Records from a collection
□ □ □ □ □
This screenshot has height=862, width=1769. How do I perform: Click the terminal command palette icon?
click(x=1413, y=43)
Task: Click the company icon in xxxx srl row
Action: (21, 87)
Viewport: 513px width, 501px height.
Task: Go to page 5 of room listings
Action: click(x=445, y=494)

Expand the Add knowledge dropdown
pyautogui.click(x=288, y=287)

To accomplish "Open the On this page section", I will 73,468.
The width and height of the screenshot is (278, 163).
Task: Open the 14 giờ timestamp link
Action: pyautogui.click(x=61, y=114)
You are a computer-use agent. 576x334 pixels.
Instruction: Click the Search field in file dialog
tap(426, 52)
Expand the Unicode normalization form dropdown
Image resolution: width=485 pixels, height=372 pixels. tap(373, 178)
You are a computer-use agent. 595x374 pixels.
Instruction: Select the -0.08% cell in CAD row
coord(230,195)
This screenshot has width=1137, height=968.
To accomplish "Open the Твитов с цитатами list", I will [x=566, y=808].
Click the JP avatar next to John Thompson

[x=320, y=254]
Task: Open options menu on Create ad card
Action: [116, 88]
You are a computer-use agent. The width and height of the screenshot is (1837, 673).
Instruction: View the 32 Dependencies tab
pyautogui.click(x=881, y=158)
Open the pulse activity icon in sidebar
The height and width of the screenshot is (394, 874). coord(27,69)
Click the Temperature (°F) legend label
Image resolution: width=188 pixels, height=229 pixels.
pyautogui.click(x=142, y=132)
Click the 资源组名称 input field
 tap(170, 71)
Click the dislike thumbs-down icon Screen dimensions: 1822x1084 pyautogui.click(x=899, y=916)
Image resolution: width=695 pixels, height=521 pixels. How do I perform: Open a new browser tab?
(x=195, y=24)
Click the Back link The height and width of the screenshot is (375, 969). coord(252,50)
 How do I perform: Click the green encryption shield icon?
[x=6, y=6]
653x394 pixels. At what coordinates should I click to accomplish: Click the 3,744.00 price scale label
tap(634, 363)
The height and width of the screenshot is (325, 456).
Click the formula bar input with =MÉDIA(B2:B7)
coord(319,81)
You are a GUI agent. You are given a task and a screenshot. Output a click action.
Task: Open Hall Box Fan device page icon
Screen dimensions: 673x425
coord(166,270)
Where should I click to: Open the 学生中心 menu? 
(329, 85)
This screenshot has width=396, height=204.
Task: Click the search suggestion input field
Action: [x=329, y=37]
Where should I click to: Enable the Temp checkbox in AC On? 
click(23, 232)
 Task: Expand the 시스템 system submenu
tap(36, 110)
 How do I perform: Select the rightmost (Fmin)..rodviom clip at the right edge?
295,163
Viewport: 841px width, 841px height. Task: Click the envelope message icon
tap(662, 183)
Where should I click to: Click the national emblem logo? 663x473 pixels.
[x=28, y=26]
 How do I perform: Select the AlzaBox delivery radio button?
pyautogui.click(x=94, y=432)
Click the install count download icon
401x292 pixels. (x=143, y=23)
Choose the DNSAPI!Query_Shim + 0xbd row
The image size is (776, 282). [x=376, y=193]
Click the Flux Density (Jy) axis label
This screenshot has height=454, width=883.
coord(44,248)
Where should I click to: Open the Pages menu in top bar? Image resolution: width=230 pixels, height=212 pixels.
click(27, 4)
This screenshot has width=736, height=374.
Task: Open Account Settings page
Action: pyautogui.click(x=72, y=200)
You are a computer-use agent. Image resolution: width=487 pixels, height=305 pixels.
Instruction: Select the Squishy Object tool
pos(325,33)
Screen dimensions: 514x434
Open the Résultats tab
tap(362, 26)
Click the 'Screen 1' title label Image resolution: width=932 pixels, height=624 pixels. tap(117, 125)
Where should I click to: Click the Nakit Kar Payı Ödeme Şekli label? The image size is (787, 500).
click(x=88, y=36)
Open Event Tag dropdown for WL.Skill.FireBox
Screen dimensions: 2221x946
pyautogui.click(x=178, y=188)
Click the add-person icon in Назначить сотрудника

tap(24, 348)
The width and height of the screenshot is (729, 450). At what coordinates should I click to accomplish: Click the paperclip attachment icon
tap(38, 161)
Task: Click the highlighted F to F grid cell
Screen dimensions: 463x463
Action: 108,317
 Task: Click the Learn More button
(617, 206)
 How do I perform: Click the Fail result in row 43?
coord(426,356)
□ □ □ □ □
PROBLEM DETAILS — Restate the entries above, keeping every word intact.

ANSWER BELOW —
This screenshot has height=862, width=1769. How do I perform: Click the terminal command palette icon?
click(x=1413, y=43)
Task: Click the company icon in xxxx srl row
Action: (21, 87)
Viewport: 513px width, 501px height.
Task: Go to page 5 of room listings
Action: click(x=445, y=494)

Expand the Add knowledge dropdown
pyautogui.click(x=288, y=287)

To accomplish "Open the On this page section", I will 73,468.
The width and height of the screenshot is (278, 163).
Task: Open the 14 giờ timestamp link
Action: pyautogui.click(x=61, y=114)
You are a computer-use agent. 576x334 pixels.
Instruction: Click the Search field in file dialog
tap(426, 52)
Expand the Unicode normalization form dropdown
Image resolution: width=485 pixels, height=372 pixels. tap(373, 178)
You are a computer-use agent. 595x374 pixels.
Instruction: Select the -0.08% cell in CAD row
coord(230,195)
This screenshot has width=1137, height=968.
To accomplish "Open the Твитов с цитатами list", I will [x=566, y=808].
Click the JP avatar next to John Thompson

[x=320, y=254]
Task: Open options menu on Create ad card
Action: [116, 88]
You are a computer-use agent. The width and height of the screenshot is (1837, 673).
Instruction: View the 32 Dependencies tab
pyautogui.click(x=881, y=158)
Open the pulse activity icon in sidebar
The height and width of the screenshot is (394, 874). coord(27,69)
Click the Temperature (°F) legend label
Image resolution: width=188 pixels, height=229 pixels.
pyautogui.click(x=142, y=132)
Click the 资源组名称 input field
 tap(170, 71)
Click the dislike thumbs-down icon Screen dimensions: 1822x1084 pyautogui.click(x=899, y=916)
Image resolution: width=695 pixels, height=521 pixels. How do I perform: Open a new browser tab?
(x=195, y=24)
Click the Back link The height and width of the screenshot is (375, 969). coord(252,50)
 How do I perform: Click the green encryption shield icon?
[x=6, y=6]
653x394 pixels. At what coordinates should I click to accomplish: Click the 3,744.00 price scale label
tap(634, 363)
The height and width of the screenshot is (325, 456).
Click the formula bar input with =MÉDIA(B2:B7)
coord(319,81)
You are a GUI agent. You are given a task and a screenshot. Output a click action.
Task: Open Hall Box Fan device page icon
Screen dimensions: 673x425
coord(166,270)
Where should I click to: Open the 学生中心 menu? 
(329, 85)
This screenshot has width=396, height=204.
Task: Click the search suggestion input field
Action: [x=329, y=37]
Where should I click to: Enable the Temp checkbox in AC On? 
click(23, 232)
 Task: Expand the 시스템 system submenu
tap(36, 110)
 How do I perform: Select the rightmost (Fmin)..rodviom clip at the right edge?
295,163
Viewport: 841px width, 841px height. Task: Click the envelope message icon
tap(662, 183)
Where should I click to: Click the national emblem logo? 663x473 pixels.
[x=28, y=26]
 How do I perform: Select the AlzaBox delivery radio button?
pyautogui.click(x=94, y=432)
Click the install count download icon
401x292 pixels. (x=143, y=23)
Choose the DNSAPI!Query_Shim + 0xbd row
The image size is (776, 282). [x=376, y=193]
Click the Flux Density (Jy) axis label
This screenshot has height=454, width=883.
coord(44,248)
Where should I click to: Open the Pages menu in top bar? Image resolution: width=230 pixels, height=212 pixels.
click(27, 4)
This screenshot has width=736, height=374.
Task: Open Account Settings page
Action: pyautogui.click(x=72, y=200)
You are a computer-use agent. Image resolution: width=487 pixels, height=305 pixels.
Instruction: Select the Squishy Object tool
pos(325,33)
Screen dimensions: 514x434
Open the Résultats tab
tap(362, 26)
Click the 'Screen 1' title label Image resolution: width=932 pixels, height=624 pixels. tap(117, 125)
Where should I click to: Click the Nakit Kar Payı Ödeme Şekli label? The image size is (787, 500).
click(x=88, y=36)
Open Event Tag dropdown for WL.Skill.FireBox
Screen dimensions: 2221x946
pyautogui.click(x=178, y=188)
Click the add-person icon in Назначить сотрудника

tap(24, 348)
The width and height of the screenshot is (729, 450). At what coordinates should I click to accomplish: Click the paperclip attachment icon
tap(38, 161)
Task: Click the highlighted F to F grid cell
Screen dimensions: 463x463
Action: 108,317
 Task: Click the Learn More button
(617, 206)
 How do I perform: Click the Fail result in row 43?
coord(426,356)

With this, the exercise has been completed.